Actions to take:
- a) Reproduce the passage of the tribute to Rev James Sankey between "He was stationed" and "29th October 1943.", inclusive.
- b) Carry on the tribute to Rev James Sankey from the point where it stops.

Given text:

________________________

TRIBUTE FOR REV JAMES SANKEY WRITTEN BY HIS ELDEST SON ANDREW

 

My Dad was a Lancastrian born in Abbey village in 1909. He was the eldest of 6 (4 surviving childhood) and was born into a strong Methodist tradition. His Great Grandfather Reuben had served in the village church for 70 years, 50 as the Sunday School Superintendent. His Grandfather James was organist at nearby Withnell. His father, Reuben, also served in the church but when my Dad was two they moved away to Leigh, and he was organist there for a time. After schooling my father went to Reading University to study Maths and Physics. He was deeply involved in SCM (the Student Christian Movement) and through this met my mother studying Geography also at Reading University. They both attended a SCM conference in Edinburgh with others and this was certainly a factor in their call to missionary work. On graduation my father taught at a school first in Windsor and then in Preston before being accepted for missionary service in West Africa.

 

He was stationed to Mfantsipim High School on the Cape Coast in the Gold Coast (now Ghana) in 1936. As he came back on furlough the church in the Cape Coast wanted him to train for the ministry and return as a Minister. He entered theological training in 1938 at Wesley House. During this time my mother was serving as a missionary teacher in Daraprum (1935-40) in South India. On graduation Mission House sent Dad not back to Ghana but to Managudi in South India in 1940. My mother should have joined my father in India and they were to have married there. However war had broken out and it was impossible for her to get a passage to India. Eventually my father got compassionate leave to return to UK and after a fraught and long voyage he arrived back and they were married on 29th October 1943.

________________________

Dataset excerpts:
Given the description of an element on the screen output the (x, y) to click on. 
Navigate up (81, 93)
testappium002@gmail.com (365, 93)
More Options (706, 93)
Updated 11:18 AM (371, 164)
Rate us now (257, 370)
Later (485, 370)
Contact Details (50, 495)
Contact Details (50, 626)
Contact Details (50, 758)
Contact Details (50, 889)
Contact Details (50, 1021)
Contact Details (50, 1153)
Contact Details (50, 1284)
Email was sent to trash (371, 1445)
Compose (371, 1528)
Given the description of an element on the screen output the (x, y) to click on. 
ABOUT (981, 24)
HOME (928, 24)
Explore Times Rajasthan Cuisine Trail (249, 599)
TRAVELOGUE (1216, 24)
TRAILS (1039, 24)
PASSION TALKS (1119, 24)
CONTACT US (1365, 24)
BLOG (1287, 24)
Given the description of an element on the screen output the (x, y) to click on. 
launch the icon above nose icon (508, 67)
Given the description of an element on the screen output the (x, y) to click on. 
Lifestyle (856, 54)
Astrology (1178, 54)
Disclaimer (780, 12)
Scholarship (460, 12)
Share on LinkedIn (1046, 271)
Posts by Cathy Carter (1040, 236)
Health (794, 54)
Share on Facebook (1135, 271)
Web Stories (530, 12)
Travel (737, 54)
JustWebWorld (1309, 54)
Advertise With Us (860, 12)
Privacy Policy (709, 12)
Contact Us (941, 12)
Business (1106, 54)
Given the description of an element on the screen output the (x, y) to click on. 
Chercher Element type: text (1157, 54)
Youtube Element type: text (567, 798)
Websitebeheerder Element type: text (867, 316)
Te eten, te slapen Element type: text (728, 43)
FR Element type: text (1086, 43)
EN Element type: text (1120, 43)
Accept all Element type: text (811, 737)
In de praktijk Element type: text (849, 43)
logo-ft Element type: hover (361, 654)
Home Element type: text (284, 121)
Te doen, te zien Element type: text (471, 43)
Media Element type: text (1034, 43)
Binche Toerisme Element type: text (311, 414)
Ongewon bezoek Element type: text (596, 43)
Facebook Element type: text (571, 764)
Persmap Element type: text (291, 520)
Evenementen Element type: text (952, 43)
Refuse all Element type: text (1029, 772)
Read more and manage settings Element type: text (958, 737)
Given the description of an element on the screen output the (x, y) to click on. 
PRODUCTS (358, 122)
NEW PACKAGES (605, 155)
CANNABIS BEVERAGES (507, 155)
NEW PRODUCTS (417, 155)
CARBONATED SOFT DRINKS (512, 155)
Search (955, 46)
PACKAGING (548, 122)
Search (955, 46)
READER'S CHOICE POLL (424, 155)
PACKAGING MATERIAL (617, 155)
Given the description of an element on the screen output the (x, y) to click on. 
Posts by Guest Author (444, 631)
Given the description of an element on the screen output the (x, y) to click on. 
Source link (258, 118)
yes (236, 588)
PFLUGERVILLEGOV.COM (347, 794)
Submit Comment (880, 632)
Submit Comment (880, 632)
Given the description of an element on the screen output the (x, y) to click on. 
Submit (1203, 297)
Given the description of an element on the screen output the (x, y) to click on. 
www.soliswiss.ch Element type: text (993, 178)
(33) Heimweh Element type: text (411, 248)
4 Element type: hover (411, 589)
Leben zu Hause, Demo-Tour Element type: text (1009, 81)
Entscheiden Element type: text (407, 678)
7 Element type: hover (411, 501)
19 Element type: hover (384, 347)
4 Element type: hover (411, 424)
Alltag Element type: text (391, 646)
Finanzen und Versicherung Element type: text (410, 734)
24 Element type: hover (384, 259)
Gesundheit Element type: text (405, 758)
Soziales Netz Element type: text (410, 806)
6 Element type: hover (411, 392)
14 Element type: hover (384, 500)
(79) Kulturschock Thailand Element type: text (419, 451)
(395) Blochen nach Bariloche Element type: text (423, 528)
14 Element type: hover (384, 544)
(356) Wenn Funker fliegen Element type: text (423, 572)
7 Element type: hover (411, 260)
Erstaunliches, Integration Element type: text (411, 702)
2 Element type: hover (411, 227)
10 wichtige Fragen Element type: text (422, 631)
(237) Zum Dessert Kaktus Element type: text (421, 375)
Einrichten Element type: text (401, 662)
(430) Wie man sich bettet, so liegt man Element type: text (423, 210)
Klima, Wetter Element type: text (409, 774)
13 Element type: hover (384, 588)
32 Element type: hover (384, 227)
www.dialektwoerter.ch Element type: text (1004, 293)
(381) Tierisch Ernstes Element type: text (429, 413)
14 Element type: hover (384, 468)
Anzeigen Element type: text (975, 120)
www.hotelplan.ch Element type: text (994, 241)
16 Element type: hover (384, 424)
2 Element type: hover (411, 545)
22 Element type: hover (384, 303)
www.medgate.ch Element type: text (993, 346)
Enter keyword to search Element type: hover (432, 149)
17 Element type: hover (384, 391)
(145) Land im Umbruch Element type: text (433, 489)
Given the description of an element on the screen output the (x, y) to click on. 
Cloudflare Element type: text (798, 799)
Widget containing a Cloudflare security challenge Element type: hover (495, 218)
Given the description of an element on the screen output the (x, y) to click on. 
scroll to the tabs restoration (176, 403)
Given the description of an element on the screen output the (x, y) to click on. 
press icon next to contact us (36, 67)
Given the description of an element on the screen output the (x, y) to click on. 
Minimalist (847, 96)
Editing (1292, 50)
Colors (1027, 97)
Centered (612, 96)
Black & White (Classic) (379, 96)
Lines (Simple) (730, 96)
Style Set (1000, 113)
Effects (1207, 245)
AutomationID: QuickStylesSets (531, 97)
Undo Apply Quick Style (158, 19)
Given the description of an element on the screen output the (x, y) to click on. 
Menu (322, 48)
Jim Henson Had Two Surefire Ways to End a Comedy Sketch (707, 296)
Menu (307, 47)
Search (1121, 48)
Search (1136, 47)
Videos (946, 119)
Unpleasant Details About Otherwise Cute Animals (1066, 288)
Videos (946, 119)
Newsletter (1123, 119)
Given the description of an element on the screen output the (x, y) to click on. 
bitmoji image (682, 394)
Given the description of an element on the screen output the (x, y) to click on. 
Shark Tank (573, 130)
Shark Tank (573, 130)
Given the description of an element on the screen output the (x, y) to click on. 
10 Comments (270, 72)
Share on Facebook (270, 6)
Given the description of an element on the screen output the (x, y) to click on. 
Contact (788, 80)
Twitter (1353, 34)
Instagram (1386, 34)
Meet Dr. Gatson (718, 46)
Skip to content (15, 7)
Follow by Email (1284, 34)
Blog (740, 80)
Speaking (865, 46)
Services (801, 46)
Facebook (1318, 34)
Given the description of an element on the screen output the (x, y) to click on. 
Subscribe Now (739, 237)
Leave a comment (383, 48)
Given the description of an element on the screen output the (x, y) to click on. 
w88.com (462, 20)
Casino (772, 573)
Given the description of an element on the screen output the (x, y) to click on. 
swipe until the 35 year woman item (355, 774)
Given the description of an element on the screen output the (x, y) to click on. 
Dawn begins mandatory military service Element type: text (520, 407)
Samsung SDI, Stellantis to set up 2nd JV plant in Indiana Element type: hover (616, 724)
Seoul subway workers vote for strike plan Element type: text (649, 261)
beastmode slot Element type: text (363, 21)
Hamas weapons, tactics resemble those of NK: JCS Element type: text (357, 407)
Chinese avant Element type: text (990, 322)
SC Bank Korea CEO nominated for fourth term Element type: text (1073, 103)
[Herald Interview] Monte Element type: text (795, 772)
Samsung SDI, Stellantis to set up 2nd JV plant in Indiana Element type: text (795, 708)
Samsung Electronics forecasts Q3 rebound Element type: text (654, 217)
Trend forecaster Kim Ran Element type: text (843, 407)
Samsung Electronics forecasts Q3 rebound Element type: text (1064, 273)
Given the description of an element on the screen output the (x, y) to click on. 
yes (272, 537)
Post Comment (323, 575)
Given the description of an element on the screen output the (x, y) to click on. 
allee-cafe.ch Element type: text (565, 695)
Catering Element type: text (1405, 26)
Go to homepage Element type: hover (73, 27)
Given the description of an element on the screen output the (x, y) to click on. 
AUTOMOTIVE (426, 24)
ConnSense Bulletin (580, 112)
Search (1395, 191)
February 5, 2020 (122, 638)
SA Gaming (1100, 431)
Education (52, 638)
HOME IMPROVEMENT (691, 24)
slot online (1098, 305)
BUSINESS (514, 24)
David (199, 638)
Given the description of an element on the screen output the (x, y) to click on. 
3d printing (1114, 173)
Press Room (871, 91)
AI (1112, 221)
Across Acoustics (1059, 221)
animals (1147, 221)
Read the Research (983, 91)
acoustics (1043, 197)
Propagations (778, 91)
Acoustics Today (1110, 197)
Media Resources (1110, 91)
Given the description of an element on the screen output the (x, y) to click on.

________________________

Activity answers:
- a)
He was stationed to Mfantsipim High School on the Cape Coast in the Gold Coast (now Ghana) in 1936. As he came back on furlough the church in the Cape Coast wanted him to train for the ministry and return as a Minister. He entered theological training in 1938 at Wesley House. During this time my mother was serving as a missionary teacher in Daraprum (1935-40) in South India. On graduation Mission House sent Dad not back to Ghana but to Managudi in South India in 1940. My mother should have joined my father in India and they were to have married there. However war had broken out and it was impossible for her to get a passage to India. Eventually my father got compassionate leave to return to UK and after a fraught and long voyage he arrived back and they were married on 29th October 1943.

- b)
The newly weds were stationed in Tywardreath in Cornwall. Their first child, Ruth, was born and at the end of the war they returned to India to Negapatam (1946-51) My Dad was both head teacher and a minister and is still remembered there. During this period first Rachel was born, then Ruth died aged 3, then Helen was born. In 1951 the family returned to UK on furlough I was born in Colchester. My parents had planned to return to India after my birth but for medicals reasons the family were not allowed to travel and so my father was stationed in Falmouth where my brother Stephen was born. There followed 4 or 5 years in each the following circuits, Tenterden, Hendon and Finchley, Glastonbury and Leek. In 1974 he retired from full time work but did two periods of three years service as an Active Supernumary in the Cardiff Circuit and in the Dursley Circuit.  They moved to Marple to be near my sister Rachel and had a happy an active retirement until 1999 when Mum’s health deteriorated.  They had just over a year in MHA in Chester, a year in a nursing home in West Kirby where mum died and then dad’s final year in Downham Market to be near me and my family.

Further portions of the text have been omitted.